Türkiye’nin cari açıkta tehlike yaratmadan ama ülkenin potansiyelini de öne çıkartacak büyüme dengesini bulması gerektiğini de söyleyen Adnan Bali, “Ülkenin potansiyelinin altında kalmayacak bir büyüme potansiyeli var. Bunu sağlayamazsanız bu defa sosyal sorunları konuşuyorsunuz. Hatta bugün bütçe istikrarının bile gelirleri hızlı artmayacağı için bütçe gelirleri üzerindeki olumsuz etkisini bile yaşayabilirsiniz. Türkiye gibi dinamik bir ülkenin bir büyüme alt sınırı var. Bunun altına düşebilecek bir büyüme bu defa Türkiye’yi farklı sorunlarla karşı karşıya bırakmaktadır. Buna karşılık üstte ise imkanlarımızın ve ihtiyaçlarımızın üzerinde, piyasalarda bunu finanse edecek likiditenin var olduğunu gördüğümüzde oluşturduğumuz ve sonu hep ciddi şekilde cari açıktaki sıçrama ile neticelenen birde üst sınır.
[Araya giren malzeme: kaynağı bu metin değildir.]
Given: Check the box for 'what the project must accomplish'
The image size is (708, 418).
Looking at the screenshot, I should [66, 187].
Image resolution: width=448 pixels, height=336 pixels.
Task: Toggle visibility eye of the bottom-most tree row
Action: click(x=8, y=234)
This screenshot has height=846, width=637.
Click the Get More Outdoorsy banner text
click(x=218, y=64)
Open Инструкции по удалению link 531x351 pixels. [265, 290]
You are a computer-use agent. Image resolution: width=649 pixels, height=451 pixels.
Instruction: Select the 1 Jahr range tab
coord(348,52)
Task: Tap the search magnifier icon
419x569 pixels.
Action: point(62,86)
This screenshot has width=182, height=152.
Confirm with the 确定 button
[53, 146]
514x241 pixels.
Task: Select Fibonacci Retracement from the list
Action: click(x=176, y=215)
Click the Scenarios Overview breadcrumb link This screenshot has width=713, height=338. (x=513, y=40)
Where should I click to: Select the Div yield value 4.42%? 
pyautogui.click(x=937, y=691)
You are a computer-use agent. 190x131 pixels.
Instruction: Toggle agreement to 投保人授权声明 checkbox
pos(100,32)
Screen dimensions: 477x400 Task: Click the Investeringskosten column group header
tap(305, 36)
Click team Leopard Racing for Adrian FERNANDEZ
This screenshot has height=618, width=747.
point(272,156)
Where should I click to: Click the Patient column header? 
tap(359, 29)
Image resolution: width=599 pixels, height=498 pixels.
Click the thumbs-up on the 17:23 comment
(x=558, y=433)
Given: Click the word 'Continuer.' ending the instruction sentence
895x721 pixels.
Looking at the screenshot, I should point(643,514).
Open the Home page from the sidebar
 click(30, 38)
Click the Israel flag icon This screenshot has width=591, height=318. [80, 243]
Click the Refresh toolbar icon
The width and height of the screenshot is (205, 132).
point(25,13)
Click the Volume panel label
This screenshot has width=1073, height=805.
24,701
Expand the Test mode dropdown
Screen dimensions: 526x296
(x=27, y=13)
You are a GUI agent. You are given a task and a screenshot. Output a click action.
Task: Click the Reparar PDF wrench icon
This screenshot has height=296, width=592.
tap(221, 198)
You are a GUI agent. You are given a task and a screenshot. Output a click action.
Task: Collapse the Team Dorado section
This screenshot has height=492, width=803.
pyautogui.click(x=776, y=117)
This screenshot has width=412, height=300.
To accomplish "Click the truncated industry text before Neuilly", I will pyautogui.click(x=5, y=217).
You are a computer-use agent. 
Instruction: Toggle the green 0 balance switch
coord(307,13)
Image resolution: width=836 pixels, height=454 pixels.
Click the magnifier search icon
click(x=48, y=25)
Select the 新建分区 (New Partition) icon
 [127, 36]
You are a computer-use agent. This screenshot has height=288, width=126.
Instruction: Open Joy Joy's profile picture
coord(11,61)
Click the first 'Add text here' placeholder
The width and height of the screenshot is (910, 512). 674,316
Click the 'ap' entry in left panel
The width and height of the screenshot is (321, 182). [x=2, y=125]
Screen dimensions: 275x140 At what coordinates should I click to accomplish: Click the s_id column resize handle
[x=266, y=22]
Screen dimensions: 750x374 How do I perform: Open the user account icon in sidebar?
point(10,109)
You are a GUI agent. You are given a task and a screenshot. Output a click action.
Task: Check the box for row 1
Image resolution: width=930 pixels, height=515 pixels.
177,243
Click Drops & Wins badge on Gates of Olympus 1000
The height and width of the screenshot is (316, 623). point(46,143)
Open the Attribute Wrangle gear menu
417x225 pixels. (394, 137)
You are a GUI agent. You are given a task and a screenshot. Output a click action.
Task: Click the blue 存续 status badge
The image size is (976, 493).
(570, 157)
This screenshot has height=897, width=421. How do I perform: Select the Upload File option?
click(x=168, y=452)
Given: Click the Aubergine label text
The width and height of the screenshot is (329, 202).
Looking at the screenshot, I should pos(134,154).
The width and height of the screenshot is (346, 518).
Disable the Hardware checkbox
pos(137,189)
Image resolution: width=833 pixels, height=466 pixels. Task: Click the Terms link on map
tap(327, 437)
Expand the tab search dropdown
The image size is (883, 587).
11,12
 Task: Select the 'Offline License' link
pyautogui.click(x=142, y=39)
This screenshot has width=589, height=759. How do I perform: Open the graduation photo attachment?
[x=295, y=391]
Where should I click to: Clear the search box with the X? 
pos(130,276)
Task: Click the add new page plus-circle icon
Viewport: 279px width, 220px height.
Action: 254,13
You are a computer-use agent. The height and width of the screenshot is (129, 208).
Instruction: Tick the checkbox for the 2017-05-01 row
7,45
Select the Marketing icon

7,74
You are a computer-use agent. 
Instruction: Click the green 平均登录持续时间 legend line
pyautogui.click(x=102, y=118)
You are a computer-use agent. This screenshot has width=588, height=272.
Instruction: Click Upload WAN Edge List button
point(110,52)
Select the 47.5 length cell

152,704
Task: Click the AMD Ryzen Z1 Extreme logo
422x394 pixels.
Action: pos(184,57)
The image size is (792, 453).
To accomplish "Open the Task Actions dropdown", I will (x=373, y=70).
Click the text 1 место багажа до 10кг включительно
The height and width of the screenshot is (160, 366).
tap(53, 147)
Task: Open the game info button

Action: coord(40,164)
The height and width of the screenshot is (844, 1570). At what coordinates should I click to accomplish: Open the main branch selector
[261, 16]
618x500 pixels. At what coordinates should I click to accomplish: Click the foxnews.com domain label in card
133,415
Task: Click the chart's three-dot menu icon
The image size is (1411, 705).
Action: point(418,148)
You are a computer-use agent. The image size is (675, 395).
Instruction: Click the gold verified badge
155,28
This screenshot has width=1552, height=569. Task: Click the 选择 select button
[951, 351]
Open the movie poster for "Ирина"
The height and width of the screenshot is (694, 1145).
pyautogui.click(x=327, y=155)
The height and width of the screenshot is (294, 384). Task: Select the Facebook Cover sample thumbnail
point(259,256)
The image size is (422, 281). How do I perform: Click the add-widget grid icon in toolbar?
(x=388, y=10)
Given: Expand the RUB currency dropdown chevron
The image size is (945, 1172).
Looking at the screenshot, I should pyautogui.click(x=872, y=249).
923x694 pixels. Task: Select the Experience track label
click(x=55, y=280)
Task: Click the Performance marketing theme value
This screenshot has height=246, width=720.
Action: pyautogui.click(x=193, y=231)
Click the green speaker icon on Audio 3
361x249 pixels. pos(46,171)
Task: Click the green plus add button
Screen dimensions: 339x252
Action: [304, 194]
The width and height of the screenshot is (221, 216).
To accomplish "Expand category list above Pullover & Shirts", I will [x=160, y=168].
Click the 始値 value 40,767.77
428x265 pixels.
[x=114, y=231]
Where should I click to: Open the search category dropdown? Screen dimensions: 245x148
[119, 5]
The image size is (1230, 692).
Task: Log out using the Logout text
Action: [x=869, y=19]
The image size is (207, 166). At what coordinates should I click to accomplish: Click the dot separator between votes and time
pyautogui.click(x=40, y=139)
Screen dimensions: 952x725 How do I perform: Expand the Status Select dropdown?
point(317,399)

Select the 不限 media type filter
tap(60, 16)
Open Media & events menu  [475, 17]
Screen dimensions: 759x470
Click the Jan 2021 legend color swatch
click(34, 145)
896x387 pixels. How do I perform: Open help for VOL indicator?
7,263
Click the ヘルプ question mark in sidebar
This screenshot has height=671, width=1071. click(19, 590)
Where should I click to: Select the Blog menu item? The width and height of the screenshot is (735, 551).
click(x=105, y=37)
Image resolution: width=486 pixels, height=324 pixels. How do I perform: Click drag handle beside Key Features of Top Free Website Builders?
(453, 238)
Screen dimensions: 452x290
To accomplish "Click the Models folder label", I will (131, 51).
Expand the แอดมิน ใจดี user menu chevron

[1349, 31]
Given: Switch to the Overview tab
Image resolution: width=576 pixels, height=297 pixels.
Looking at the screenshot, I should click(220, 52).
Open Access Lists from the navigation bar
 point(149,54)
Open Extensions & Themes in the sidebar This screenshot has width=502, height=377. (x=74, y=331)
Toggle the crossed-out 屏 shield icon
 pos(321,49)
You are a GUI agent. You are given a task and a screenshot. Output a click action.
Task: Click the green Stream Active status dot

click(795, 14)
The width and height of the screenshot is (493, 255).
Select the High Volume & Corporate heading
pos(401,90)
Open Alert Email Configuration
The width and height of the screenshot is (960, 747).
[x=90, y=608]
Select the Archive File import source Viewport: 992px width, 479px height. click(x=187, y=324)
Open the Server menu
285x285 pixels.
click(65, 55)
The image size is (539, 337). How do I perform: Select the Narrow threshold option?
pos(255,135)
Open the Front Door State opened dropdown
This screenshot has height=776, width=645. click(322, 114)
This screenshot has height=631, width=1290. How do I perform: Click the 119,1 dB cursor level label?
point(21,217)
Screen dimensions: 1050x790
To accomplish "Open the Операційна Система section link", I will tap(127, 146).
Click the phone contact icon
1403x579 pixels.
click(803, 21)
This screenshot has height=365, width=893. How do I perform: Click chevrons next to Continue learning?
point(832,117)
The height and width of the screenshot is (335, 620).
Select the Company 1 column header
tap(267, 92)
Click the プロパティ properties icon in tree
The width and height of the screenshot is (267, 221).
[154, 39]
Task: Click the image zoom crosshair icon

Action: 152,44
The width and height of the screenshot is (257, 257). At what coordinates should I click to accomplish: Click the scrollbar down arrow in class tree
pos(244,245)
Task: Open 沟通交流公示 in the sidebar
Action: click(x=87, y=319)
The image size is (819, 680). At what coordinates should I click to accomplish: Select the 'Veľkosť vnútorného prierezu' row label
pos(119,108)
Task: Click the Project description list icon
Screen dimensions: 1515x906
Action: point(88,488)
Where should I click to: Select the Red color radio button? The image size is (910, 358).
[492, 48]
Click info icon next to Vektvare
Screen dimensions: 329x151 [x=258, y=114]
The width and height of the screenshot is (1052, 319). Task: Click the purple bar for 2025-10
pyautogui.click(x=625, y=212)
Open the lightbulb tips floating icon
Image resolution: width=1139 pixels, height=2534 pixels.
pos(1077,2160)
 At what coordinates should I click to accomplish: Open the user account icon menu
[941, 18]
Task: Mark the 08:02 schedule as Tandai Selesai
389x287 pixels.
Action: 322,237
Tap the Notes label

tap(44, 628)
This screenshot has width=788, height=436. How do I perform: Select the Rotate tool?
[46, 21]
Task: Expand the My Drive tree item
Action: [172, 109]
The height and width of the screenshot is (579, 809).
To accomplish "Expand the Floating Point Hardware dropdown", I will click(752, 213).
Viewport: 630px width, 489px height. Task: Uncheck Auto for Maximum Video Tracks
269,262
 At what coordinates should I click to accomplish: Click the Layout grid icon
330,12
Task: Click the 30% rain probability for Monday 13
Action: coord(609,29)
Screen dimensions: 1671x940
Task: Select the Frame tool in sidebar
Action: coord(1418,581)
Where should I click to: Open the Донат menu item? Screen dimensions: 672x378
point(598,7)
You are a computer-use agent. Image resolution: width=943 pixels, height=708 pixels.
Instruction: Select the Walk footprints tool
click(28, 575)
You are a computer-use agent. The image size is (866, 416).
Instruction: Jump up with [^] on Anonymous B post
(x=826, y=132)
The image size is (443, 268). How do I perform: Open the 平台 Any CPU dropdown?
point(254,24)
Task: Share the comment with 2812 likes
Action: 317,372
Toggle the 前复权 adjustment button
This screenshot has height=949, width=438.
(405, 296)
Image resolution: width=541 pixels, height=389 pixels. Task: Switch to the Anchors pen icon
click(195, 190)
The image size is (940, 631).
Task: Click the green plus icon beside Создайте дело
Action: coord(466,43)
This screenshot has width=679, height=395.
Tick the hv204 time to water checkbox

Ben bunu şuna benzetiyorum. Araba ile yolculuk yapıyorsunuz yavaş giderseniz zamanında varamıyorsunuz hızlı giderseniz gereğinden fazla yakıt tükeniyor. Onun için bunun arasında bir ideal büyüme dengi bulmak durumunda Türkiye. Bunun tecrübeyle söylenecek seviyesi ise yüzde 5’ler seviyesidir. Bunun altı Türkiye’yi sosyal sorunlarla, bütçe sorunlarıyla karşı karşıya bırakır. Bunun üstü cari açıkta üst sınıra ulaşmaktır” değerlendirmesini yaptı. 

Türkiye’nin kişi başına milli gelirde 2 bin dolarlı seviyelerden 10 bin dolar seviyelerine yükseldiğini ve elde edilen bu başarının da unutulmaması gerektiğini anlatan Bali, “Nicel ve sayısal performanslar bakımından bu son derece önemlidir. Fakat şimdi işimiz bundan da zor. Şimdi vasfın ve kalitenin yükselmesi gereken bir aşamaya gelmiş durumdayız” diyerek orta ve uzun vadede Türkiye ekonomisinin büyümesine ivme oluşturacak “üretimi, verimliliği ve katma değeri” daha fazla destekleyen bir bakış açısının önemine değindi.

CHP’nin İş Bankası gelirlerinden kazanç sağlaması mümkün değil

İş Bankası Genel Müdürü Adnan Bali, basında İş Bankası ile CHP’yi ilişkilendiren haberlere de atıfta bulunarak şöyle konuştu: “Sermaye yapımızla ilgili zaman zaman yanlış ya da kasıtlı değerlendirmelere muhatap oluyoruz. CHP’nin Atatürk hisselerini temsilen İş Bankası’ndan herhangi bir temettü geliri kazanması mümkün değil.İlişkimiz, Atatürk paylarına isabet eden gelirin Türk Dil Kurumu ve Türk Tarih Kurumu’na nezaret etmekten ibarettir. Kuruluşumuzdan gelen bu düzenlemelerin yerli yerinde bilinmesi net bir şekilde kavranmasının yerinde olacağını düşüyoruz. 90 yıllık tarihimizde siyaset değişse de, sosyo kültür iklimi değişse de teknoloji değişse de bu ülkeye hizmet etmeye devam ediyoruz.”